The code contained in the vignettes is one of the key products of the epipipe package. This code can either be handling or analysing data, or what we term “glue” code. Glue code is code written by contributors to epipipe that enables packages or function that do not naturally work together, for example the data output from aggregation is not in the correct format for a function that can estimate \(R_t\), to now be interoperable. This takes the burden off the user, who may have varying levels of R experience. The secondary product provided by epipipe is the explanation of each step in vignettes. We strongly believe in explaining what a function or code chunk is doing will enable users of the package to have a better understanding and be in a better position to build and extend robustness pipelines. The vignettes contain lots of links to other resources for further information.

The goal of epipipe is not to repeat information from individual R packages, but to show how the ecosystem of epidemiological R packages can interconnect to produce pipelines.

Bricks are categorised based on their position in the pipeline. Each vignette is given a prefix to define which category it is in. Current categories are:

Import (import_*.Rmd)
Transform (transform_*.Rmd)
Analyse (analyse_*.Rmd)

Choice of package

epipipe uses R packages that the contributors of the package have chosen to complete a specific task. These are not picked because they are considered the “best” package for a particular task. We recommend users to explore other packages that may be better suited for their application. epipipe provides a starting point for building functional pipelines, but the modular design should allow for easily replacing packages or code chunks. Note the glue code provide by epipipe is only guarenteed to work with the code and functions provided. When switching out a new code chunk, this glue code may need to be rewritten or removed.
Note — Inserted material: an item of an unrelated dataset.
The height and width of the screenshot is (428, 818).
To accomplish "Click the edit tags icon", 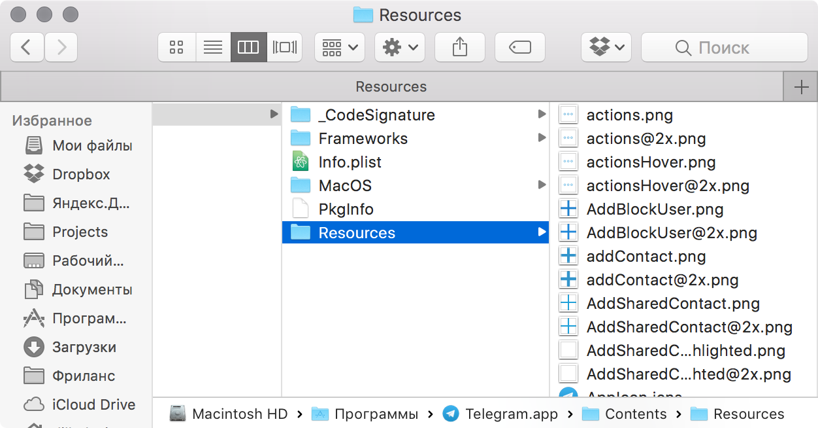I will pos(519,47).
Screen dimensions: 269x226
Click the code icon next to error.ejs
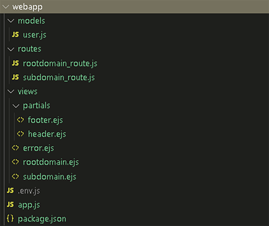point(15,148)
We follow many of the packages used by The Epidemiological R Handbook. We aim for this package to be a complementary resource to the handbook and therefore making the code examples as similar as possible will hopefully aid users moving between the two resources.

Given its popularity and familiarity to R users and epidemiologists we make frequent use of the Tidyverse set of R packages. All plots are made using the ggplot2 R package.

We use explicit namespacing for all function calls (e.g. packagename::functionname()), to be clear which package is function is coming from.